I am not alone in
thinking that the treatment of view updating within the overall theory of
relational databases has always been rather unsatisfactory for one reason or
another. As Nat Goodman puts it:
"... there is no theory behind any of this. Each [rule] seems intuitively correct, but
there is no overall framework. It would
be better to have a general rule that states what a correct view update
algorithm has to do, and then derive the special rules for each case from that
general rule. Without this, the [rules]
feel like a crazy patchwork of exceptions and special notes. In some cases, two or more [rules] are
equally sensible ..." (and so on).
In the paper that follows, we (i.e., David McGoveran and
myself) present such a general rule. We
then derive in this and subsequent sections the special rules for unions,
intersections, differences, joins and the other relational operators from that
general rule.
It is perhaps of interest to say that these proposals grew
out of my attempts to come up with a view updating scheme that would treat the
semantically equivalent views V1 = A INTERSECT B and V2
= A MINUS (A MINUS B) equivalently--in particular, taking
into account the fact that the definition of V1 is symmetric in A
and B while the definition of V2 is not. The key observation (obvious, after the
fact!) turned out to be that at all times, every table T must satisfy the
table predicate that applies to T.
It follows (to spell it out in detail) that when an update is performed
on any table T:
Before the update, table T cannot include any
row(s) that cause the table predicate for T to be violated.

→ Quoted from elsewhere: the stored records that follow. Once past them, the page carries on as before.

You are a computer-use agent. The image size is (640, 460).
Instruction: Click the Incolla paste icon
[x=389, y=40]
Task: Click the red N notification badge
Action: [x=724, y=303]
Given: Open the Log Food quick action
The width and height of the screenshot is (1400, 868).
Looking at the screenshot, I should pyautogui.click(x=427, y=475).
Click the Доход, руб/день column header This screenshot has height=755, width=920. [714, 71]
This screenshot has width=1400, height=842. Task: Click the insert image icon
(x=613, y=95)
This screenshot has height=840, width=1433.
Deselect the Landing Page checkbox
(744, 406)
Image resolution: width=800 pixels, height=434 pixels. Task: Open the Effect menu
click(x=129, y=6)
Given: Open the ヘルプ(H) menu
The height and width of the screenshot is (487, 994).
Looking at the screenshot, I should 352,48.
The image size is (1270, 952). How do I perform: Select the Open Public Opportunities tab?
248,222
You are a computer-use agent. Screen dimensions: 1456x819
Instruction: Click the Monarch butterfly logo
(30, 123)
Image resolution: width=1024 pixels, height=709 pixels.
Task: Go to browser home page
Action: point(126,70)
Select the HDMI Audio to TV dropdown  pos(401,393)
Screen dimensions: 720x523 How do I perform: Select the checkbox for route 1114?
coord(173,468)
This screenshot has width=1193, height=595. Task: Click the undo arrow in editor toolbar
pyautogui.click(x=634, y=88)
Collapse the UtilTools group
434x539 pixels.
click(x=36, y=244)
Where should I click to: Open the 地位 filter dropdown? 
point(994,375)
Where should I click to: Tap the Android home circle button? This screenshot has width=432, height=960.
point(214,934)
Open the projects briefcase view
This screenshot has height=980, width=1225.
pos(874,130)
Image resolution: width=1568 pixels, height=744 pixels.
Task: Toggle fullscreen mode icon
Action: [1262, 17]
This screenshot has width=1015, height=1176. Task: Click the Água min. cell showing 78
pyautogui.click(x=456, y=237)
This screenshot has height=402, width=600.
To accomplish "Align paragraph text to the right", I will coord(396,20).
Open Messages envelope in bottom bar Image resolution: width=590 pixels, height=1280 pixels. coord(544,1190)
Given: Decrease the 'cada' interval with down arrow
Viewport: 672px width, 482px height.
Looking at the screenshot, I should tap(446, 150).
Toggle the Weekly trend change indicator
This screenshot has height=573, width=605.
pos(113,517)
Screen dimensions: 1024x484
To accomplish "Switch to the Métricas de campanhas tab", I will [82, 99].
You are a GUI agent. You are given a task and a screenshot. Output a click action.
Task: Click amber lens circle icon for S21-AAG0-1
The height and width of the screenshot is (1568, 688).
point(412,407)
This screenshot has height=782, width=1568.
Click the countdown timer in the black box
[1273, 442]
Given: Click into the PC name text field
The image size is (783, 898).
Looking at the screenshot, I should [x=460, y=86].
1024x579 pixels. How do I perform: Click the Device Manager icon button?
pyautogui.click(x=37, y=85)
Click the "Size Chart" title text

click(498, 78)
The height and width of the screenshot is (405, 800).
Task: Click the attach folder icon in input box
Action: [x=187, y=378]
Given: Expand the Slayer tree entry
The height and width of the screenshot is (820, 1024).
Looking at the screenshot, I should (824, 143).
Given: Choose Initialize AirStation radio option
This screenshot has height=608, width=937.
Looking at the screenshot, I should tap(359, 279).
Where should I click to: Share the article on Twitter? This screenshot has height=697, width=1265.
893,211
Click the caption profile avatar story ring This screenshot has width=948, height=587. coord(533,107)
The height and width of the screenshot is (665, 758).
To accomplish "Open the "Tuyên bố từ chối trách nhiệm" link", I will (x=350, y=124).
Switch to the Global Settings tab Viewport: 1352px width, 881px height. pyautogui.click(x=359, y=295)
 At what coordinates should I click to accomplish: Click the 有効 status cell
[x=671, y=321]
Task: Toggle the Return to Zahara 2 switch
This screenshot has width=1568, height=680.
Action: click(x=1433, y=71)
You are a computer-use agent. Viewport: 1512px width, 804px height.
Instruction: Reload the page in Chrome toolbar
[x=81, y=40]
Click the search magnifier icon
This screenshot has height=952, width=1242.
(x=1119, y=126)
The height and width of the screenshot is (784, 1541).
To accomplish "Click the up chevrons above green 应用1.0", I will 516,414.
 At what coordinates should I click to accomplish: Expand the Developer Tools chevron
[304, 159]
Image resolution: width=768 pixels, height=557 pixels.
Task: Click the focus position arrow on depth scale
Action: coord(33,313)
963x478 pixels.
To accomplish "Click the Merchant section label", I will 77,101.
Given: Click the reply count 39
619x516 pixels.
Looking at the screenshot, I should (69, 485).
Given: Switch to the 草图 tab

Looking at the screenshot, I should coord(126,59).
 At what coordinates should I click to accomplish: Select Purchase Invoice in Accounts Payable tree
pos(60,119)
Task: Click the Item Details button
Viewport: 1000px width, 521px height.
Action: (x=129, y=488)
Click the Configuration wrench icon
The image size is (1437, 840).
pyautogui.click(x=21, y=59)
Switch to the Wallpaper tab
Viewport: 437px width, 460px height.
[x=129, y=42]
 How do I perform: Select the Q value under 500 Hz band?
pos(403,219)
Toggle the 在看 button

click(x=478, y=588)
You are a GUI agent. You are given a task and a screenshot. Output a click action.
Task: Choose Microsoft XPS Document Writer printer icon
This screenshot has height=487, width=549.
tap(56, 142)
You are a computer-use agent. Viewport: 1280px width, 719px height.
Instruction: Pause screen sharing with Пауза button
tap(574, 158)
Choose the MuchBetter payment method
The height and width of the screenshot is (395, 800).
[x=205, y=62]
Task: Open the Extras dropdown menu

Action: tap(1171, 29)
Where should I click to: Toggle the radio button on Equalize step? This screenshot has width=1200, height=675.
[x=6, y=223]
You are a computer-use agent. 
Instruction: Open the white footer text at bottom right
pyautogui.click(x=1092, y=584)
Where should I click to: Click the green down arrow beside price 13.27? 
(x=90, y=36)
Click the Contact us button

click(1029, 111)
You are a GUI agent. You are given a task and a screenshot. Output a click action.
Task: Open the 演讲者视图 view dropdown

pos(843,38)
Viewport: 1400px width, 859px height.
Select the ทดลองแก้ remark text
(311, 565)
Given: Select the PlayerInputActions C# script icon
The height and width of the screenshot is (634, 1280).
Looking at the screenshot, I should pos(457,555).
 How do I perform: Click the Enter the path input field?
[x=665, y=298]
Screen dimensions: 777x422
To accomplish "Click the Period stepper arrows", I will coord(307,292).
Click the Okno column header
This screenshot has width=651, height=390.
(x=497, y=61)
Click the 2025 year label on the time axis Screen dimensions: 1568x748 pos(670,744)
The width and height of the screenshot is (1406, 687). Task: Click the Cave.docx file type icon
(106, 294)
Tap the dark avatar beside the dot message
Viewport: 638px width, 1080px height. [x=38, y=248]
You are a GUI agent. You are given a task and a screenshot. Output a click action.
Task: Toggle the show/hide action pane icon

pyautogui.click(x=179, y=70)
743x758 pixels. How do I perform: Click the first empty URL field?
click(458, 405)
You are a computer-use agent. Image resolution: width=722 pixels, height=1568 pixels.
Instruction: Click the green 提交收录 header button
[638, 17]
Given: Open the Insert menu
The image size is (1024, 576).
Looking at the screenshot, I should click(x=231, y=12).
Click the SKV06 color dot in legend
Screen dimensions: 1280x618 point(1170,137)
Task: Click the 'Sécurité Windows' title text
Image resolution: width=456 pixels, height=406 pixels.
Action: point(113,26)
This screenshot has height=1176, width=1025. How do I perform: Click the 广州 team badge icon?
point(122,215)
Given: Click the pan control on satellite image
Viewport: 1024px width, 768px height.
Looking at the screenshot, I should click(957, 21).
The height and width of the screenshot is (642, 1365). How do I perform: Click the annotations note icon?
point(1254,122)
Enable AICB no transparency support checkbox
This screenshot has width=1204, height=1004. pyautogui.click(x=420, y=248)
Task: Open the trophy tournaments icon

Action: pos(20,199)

After the update, table T cannot include any
row(s) that cause the table predicate for T to be violated.
Thus, for example, if a row r is presented for
insertion into V = A MINUS B, then row r:
Ø
Must satisfy the predicate for A (for otherwise it
cannot appear in A and hence cannot appear in A MINUS B a fortiori);
Ø
Must not satisfy the predicate for B (for otherwise it
might already appear in B, in which case inserting it into A will cause it not
to appear in A MINUS B);
Ø
Must not already appear in A (for otherwise we will be
attempting to insert a duplicate row);
Ø
Cannot already appear in B (because it does not satisfy
the predicate for B).
Note: The
foregoing statements are slightly simplified; as the body of the paper
explains, it's not really rows that have to satisfy predicates, it's tables. Also, regarding the second of the bullet
items above, the alert reader might suggest that if r does already
appear in B, the desired effect (of inserting r into A
MINUS B) might be achieved by deleting it from B before
(if necessary) inserting it into A.
We reject this possibility for reasons explained in the body of the
paper (see in the section "Further Principles," especially Principle
No. 7).
Portions of this material previously appeared in somewhat
different form elsewhere. Also--to repeat from the "Comments on Republication"--I
am grateful to David McGoveran for allowing me to republish the material in the
present book.
Introduction
Historically, the question of view updatability has typically
been treated in a fairly ad hoc manner.
Certainly this is the case:
Ø
In the SQL standard
Ø
In today's commercial SQL products
Ø
Even--to some extent--in the more research-oriented
technical literature
It is not at all
unusual, for example, to find that a given DBMS will
Ø Prohibit
updates on a view that is logically updatable, or
Ø
Permit updates on a view that is logically not
updatable, or
Ø
Implement view updates in a logically incorrect way,
or--most likely in practice!--do all of the above, depending
on circumstances.
The lack of a
systematic approach to the problem is further underscored by the undue emphasis
that has historically been laid on restriction, projection, and join
views. Union, intersection, and
difference views, which are--or should be--at least as important in practice,
have received comparatively little attention.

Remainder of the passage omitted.